At first, this sudden downturn and resulting frustration put me into a spiritual temper tantrum.  “God, is this what I get for working my butt off for you?  Is this really what you want me to do with my life?  Isn’t this why I spent 7 years in post-graduate classes in theology and spirituality?  Now what am I supposed to do – go get a job at Walmart?”  I was angry, impatient and I wanted God to give me an answer TODAY!

After a month of spiritual temper tantrums, I finally decided,”Maybe I should bring this into prayer.”  DUH!  So, I humbly brought this issue to my meditation and the quick answer was this,  “What if you stopped working so hard in proactive efforts toward the growth of your business and simply opened to receive?”  The Westernly conditioned business woman though, “Are you nuts?”  While the introvert within me, my truer self, heaved a sigh of relief.  At this moment, an overwhelming sense of peace came over me.  Of course I was exhausted, I had forgotten to trust God and had worked in opposition with my truer, introverted nature.  All this networking and efforts toward “selling” my business had depleted me. 

At this moment, I decided maybe it was a good time to take some time off from all this outward activity and gather a space of quiet around myself to be open to hearing and seeing the path that is truly in my higher good – not the path Western culture tells me I should be traveling.  Hence the sabbatical that I have been enjoying since the weekend of Thanksgiving.  This sabbatical has given me an opportunity to be more open to God’s direction in my life, to read and meditate on sacred texts, to edit my book, to celebrate the holidays with my family and most importantly, to find a newfound sense of focus in my life. 

This newfound focus has re-affirmed the foundation upon which my professional and ministerial work is to be built.  All efforts are directed toward one purpose – to provide resources through which individuals may remember their magnificence as beings of joy, peace and love, centered upon the model set forth by Jesus of Nazareth and lived out through his disciples, Mary, the Magdalene, in particular.  The model presented to me encompassed three areas:  Healing, Spiritual Formation, Contemplation.  Healing – to be facilitated through Spiritual Direction and Reiki.  Spiritual Formation made real through the Authentic Freedom curriculum I have developed and Contemplation by providing space in which Contemplative Community may emerge.  It is the evolution of the Contemplative Community that is the focus and intention of this Blog. 

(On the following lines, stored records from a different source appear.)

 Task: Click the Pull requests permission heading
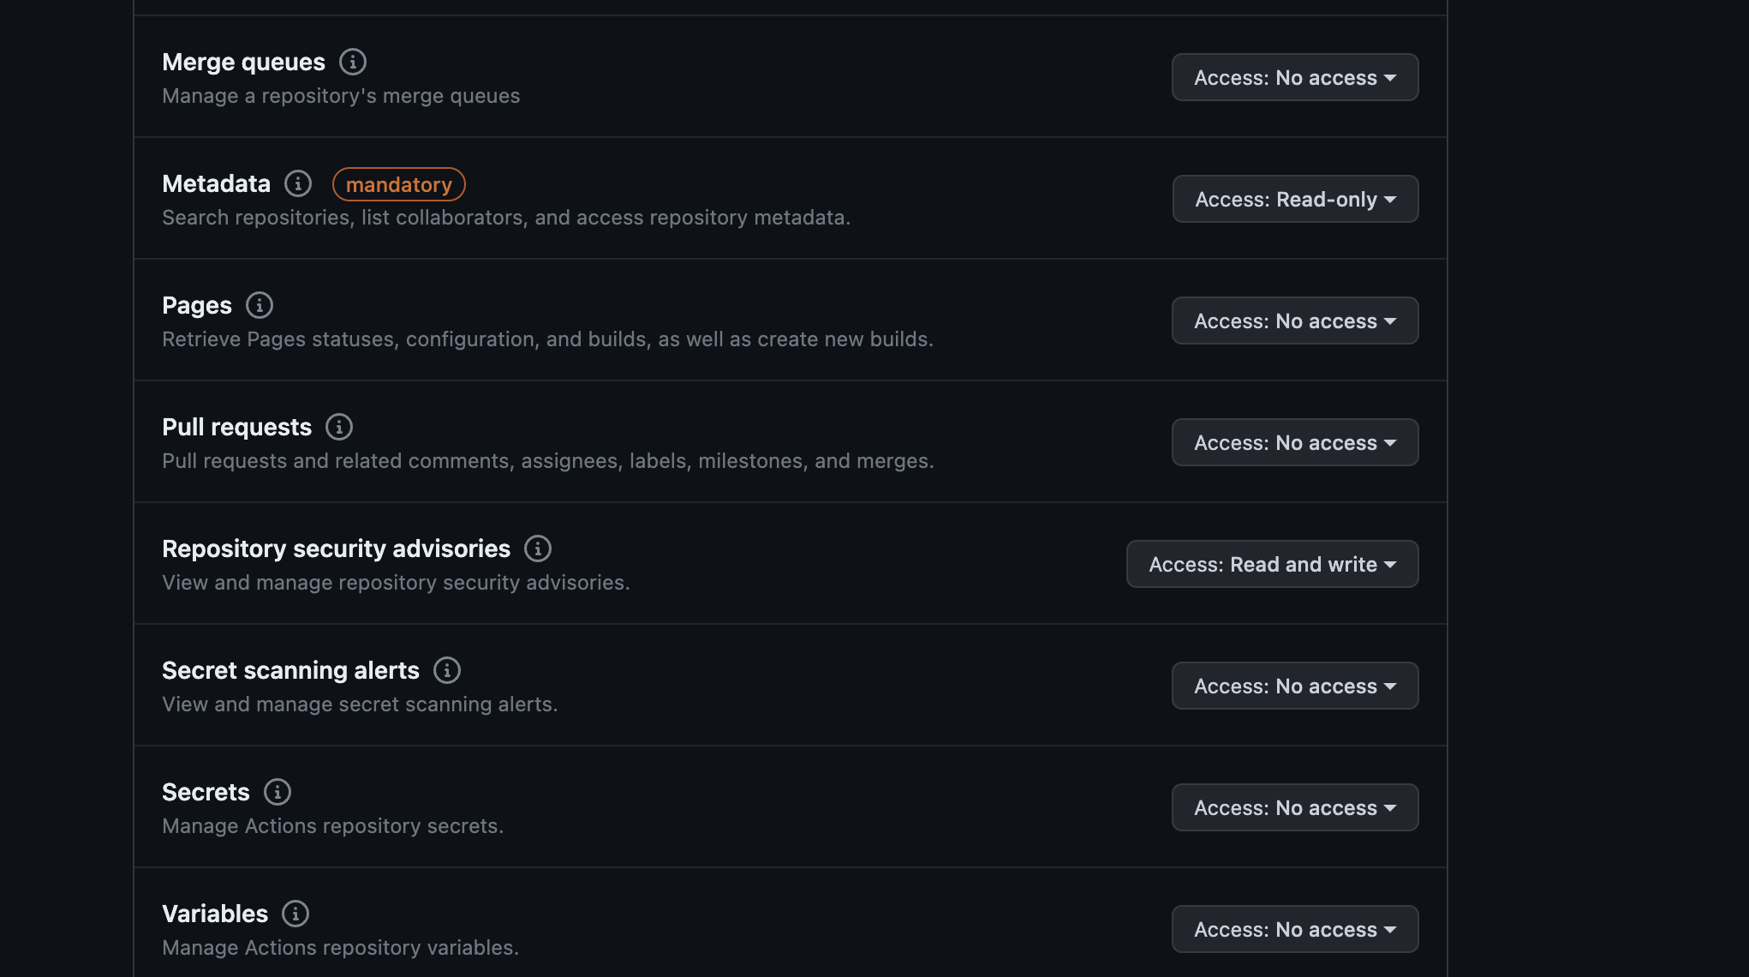(236, 426)
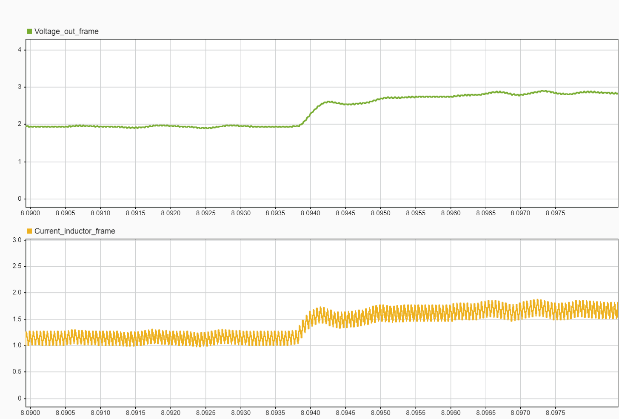The image size is (619, 419).
Task: Click the 8.0960 tick under the current plot
Action: 451,413

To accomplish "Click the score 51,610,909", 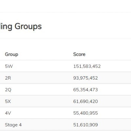I will (x=85, y=125).
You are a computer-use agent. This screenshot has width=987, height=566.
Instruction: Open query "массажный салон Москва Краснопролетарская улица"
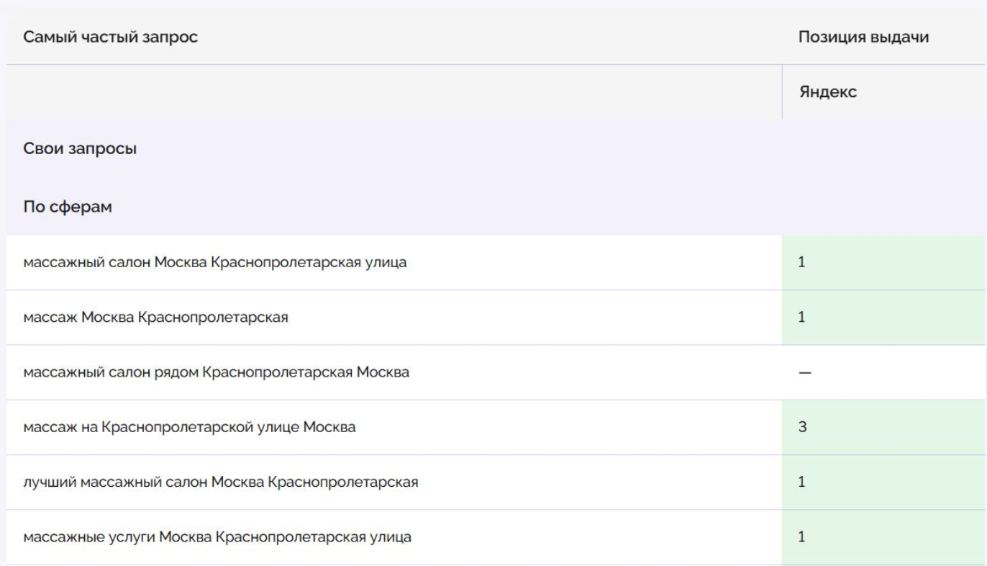tap(214, 263)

In the next several months, you are invited to witness to a remarkable experiment  – holding of space in which Contemplative Community may be able to emerge.  Facing the “failure” of my past experiments, I am humbly aware that this may be just another one of my crazy ideas….on the other hand, I feel that each of those previous “failures” have provided the foundation and the learning opportunities through which this could finally take place – free of the attachments that previously have stood in my way.  So….I have no idea where this may lead…..and I have no idea the outcome.  All I know is that I feel called to boldly leap into the chasm of the unknown and hope like hell the invisible bridge is there on which my (our) feet can firmly trod.  Thank you for joining us on this journey!

Posted in Purpose of Blog

Purpose of this Blog

I am keeping this blog as a public record of an experiment I am about to undertake.  For years, I have heard the call to contemplative community and now, I am heeding that call.  However, contrary to the Western model of business development, rather than going out and recruiting participants for this contemplative community, I will begin by simply holding space.  (Actually, I’ve been holding this space for months now. )  Today, I begin the process of holding space and witnessing to what shall happen.  This blog shall be the record of that witness.  Thanks for your participation!